By Olivia Saperstein
The Queens World Film Festival opened Tuesday night on an enthusiastic note as the event kicked off the third year of its existence.
Patrons of the arts and cinema filed in to the Museum of the Moving Image in Astoria to raise the curtain on the independent film festival, which draws entries from around the world. To open the ceremony festival directors Don and Katha Cato spoke as did City Councilman Jimmy Van Bramer (D-Sunnyside).
Bramer has been a longtime promoter of the arts and culture and spoke highly of the Catos, since they make a large contribution to the Queens art scene.

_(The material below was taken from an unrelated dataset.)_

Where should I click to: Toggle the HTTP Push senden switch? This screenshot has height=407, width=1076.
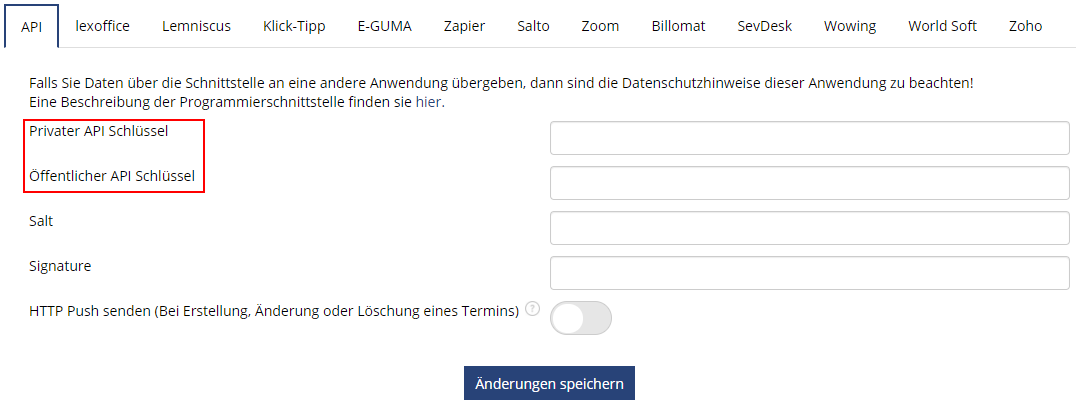coord(581,318)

As the festival is organized in thematic blocks, naturally the opening night had its own category: “What Lies Beneath.” A series of shorts was shown in two parts, each of them possessing their own elemental twist.

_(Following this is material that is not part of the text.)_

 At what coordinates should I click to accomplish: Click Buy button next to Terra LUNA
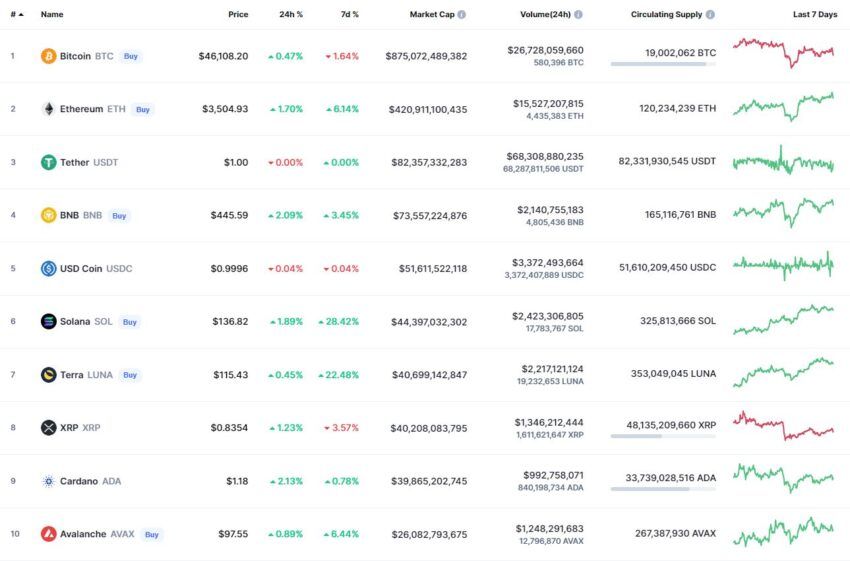(130, 375)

Each film was distinct. Take “Heads Up,” for instance, a tale of a card game gone wrong with a dash of Quentin Tarantino for flavor in contrast with Italian director Luca Gennari’s “The Tits on an 18 Year Old,” about an aging perverted cabbie, which was shot entirely on an iPhone.
We learned that prom is not always what it seems in “At the Formal” from Australia,” and that love is strongest amid the rubble with “Uh La La” from Spain. Among all of their different styles, Katha Cato noted that “other countries are grappling with the same issues as we are … and that is why isn’t the world going in the direction we thought it was going?”

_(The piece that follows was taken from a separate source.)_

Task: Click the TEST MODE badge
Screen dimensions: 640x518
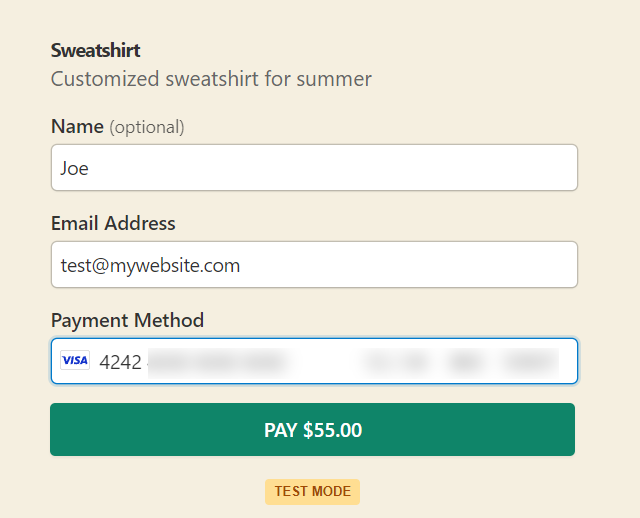Action: coord(312,492)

Between sections, QWFF honored longtime actor Karen Black, who stars in the festival’s “Vacationland,” by Jaime Hook. The audience was educated on Black’s illustrious career with a montage of clips from her performances in works from the likes of “Easy Rider” and “Five Easy Pieces” to “House of 1000 Corpses.” Black, who could not attend, sent a message thanking the festival for the award.
If anything, the ceremony served as an exciting preview for what was to come. With such a wide variety of countries exhibiting their films, and dynamic topics being introduced, a solid turnout was expected to materialize as well as provocative discourse.
Katha Cato told the audience that “we think you’ll have a lot to talk about, perhaps even argue about.”
To close she joined Don Cato in reminding the festival-goers that sharing their stories is the most thing important of all, as it keeps us all linked.
The QWFF runs through Sunday.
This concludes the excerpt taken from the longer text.